*** Opening of Available records ***
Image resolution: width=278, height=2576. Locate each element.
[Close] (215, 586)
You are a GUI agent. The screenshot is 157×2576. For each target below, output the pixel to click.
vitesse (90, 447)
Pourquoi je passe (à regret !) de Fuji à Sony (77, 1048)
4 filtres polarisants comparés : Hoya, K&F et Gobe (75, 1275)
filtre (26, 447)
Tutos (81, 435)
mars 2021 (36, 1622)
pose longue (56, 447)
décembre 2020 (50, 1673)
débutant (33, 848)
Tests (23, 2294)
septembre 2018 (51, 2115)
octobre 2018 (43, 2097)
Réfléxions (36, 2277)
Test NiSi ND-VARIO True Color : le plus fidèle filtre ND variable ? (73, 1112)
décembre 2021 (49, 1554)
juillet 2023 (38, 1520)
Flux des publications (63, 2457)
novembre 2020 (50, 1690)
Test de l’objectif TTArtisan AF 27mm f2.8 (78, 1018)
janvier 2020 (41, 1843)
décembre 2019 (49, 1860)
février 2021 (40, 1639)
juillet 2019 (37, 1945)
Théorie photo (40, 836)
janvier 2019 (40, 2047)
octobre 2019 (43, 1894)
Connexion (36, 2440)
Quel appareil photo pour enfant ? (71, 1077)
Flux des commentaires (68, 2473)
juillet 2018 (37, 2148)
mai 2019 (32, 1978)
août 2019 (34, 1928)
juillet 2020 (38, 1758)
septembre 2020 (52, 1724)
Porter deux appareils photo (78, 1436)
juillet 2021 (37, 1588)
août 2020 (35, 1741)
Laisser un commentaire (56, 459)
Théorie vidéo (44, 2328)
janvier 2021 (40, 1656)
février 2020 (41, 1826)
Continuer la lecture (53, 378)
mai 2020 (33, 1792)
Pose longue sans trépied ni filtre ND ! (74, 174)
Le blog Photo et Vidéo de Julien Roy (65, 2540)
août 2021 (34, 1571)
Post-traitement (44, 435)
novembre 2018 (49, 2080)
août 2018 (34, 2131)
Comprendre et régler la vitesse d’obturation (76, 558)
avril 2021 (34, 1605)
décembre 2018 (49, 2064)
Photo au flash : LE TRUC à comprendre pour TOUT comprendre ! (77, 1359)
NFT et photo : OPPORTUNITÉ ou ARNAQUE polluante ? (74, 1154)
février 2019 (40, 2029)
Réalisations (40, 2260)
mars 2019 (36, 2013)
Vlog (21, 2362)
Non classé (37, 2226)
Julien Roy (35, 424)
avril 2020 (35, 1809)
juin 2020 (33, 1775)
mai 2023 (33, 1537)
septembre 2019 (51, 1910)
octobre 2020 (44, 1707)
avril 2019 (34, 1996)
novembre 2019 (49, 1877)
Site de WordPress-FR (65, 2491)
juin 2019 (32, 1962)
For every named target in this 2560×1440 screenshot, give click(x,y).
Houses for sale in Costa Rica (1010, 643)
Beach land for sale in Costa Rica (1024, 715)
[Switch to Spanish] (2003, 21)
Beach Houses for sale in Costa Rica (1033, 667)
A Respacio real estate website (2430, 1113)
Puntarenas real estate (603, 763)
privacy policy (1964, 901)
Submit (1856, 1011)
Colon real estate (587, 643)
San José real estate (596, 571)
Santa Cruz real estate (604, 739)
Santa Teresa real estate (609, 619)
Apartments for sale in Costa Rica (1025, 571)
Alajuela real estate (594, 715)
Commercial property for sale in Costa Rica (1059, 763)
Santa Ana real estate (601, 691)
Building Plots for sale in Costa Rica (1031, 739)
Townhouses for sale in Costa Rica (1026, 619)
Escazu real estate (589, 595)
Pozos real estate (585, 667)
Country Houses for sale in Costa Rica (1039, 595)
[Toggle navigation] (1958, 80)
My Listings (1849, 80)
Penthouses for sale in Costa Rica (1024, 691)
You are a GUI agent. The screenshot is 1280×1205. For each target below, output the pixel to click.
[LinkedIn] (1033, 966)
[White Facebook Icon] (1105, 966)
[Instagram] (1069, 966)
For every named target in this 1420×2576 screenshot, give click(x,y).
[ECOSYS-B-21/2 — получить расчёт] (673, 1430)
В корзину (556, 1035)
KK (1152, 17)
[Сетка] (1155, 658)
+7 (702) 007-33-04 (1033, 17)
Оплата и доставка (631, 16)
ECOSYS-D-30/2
*** Close of Available records ***
• [What is needed]:
Please transcribe the data shown above in full, exactly as it stands.

• [Response for this exercise]:
Image resolution: width=278, height=2576. Locate each element.
[Close] (215, 586)
You are a GUI agent. The screenshot is 157×2576. For each target below, output the pixel to click.
vitesse (90, 447)
Pourquoi je passe (à regret !) de Fuji à Sony (77, 1048)
4 filtres polarisants comparés : Hoya, K&F et Gobe (75, 1275)
filtre (26, 447)
Tutos (81, 435)
mars 2021 (36, 1622)
pose longue (56, 447)
décembre 2020 (50, 1673)
débutant (33, 848)
Tests (23, 2294)
septembre 2018 (51, 2115)
octobre 2018 (43, 2097)
Réfléxions (36, 2277)
Test NiSi ND-VARIO True Color : le plus fidèle filtre ND variable ? (73, 1112)
décembre 2021 (49, 1554)
juillet 2023 (38, 1520)
Flux des publications (63, 2457)
novembre 2020 (50, 1690)
Test de l’objectif TTArtisan AF 27mm f2.8 (78, 1018)
janvier 2020 (41, 1843)
décembre 2019 (49, 1860)
février 2021 (40, 1639)
juillet 2019 (37, 1945)
Théorie photo (40, 836)
janvier 2019 (40, 2047)
octobre 2019 (43, 1894)
Connexion (36, 2440)
Quel appareil photo pour enfant ? (71, 1077)
Flux des commentaires (68, 2473)
juillet 2018 (37, 2148)
mai 2019 (32, 1978)
août 2019 (34, 1928)
juillet 2020 (38, 1758)
septembre 2020 (52, 1724)
Porter deux appareils photo (78, 1436)
juillet 2021 (37, 1588)
août 2020 (35, 1741)
Laisser un commentaire (56, 459)
Théorie vidéo (44, 2328)
janvier 2021 (40, 1656)
février 2020 (41, 1826)
Continuer la lecture (53, 378)
mai 2020 (33, 1792)
Pose longue sans trépied ni filtre ND ! (74, 174)
Le blog Photo et Vidéo de Julien Roy (65, 2540)
août 2021 (34, 1571)
Post-traitement (44, 435)
novembre 2018 (49, 2080)
août 2018 (34, 2131)
Comprendre et régler la vitesse d’obturation (76, 558)
avril 2021 (34, 1605)
décembre 2018 (49, 2064)
Photo au flash : LE TRUC à comprendre pour TOUT comprendre ! (77, 1359)
NFT et photo : OPPORTUNITÉ ou ARNAQUE polluante ? (74, 1154)
février 2019 (40, 2029)
Réalisations (40, 2260)
mars 2019 (36, 2013)
Vlog (21, 2362)
Non classé (37, 2226)
Julien Roy (35, 424)
avril 2020 (35, 1809)
juin 2020 (33, 1775)
mai 2023 (33, 1537)
septembre 2019 (51, 1910)
octobre 2020 (44, 1707)
avril 2019 (34, 1996)
novembre 2019 (49, 1877)
Site de WordPress-FR (65, 2491)
juin 2019 (32, 1962)
For every named target in this 2560×1440 screenshot, give click(x,y).
Houses for sale in Costa Rica (1010, 643)
Beach land for sale in Costa Rica (1024, 715)
[Switch to Spanish] (2003, 21)
Beach Houses for sale in Costa Rica (1033, 667)
A Respacio real estate website (2430, 1113)
Puntarenas real estate (603, 763)
privacy policy (1964, 901)
Submit (1856, 1011)
Colon real estate (587, 643)
San José real estate (596, 571)
Santa Cruz real estate (604, 739)
Santa Teresa real estate (609, 619)
Apartments for sale in Costa Rica (1025, 571)
Alajuela real estate (594, 715)
Commercial property for sale in Costa Rica (1059, 763)
Santa Ana real estate (601, 691)
Building Plots for sale in Costa Rica (1031, 739)
Townhouses for sale in Costa Rica (1026, 619)
Escazu real estate (589, 595)
Pozos real estate (585, 667)
Country Houses for sale in Costa Rica (1039, 595)
[Toggle navigation] (1958, 80)
My Listings (1849, 80)
Penthouses for sale in Costa Rica (1024, 691)
You are a GUI agent. The screenshot is 1280×1205. For each target below, output the pixel to click.
[LinkedIn] (1033, 966)
[White Facebook Icon] (1105, 966)
[Instagram] (1069, 966)
For every named target in this 1420×2576 screenshot, give click(x,y).
[ECOSYS-B-21/2 — получить расчёт] (673, 1430)
В корзину (556, 1035)
KK (1152, 17)
[Сетка] (1155, 658)
+7 (702) 007-33-04 (1033, 17)
Оплата и доставка (631, 16)
ECOSYS-D-30/2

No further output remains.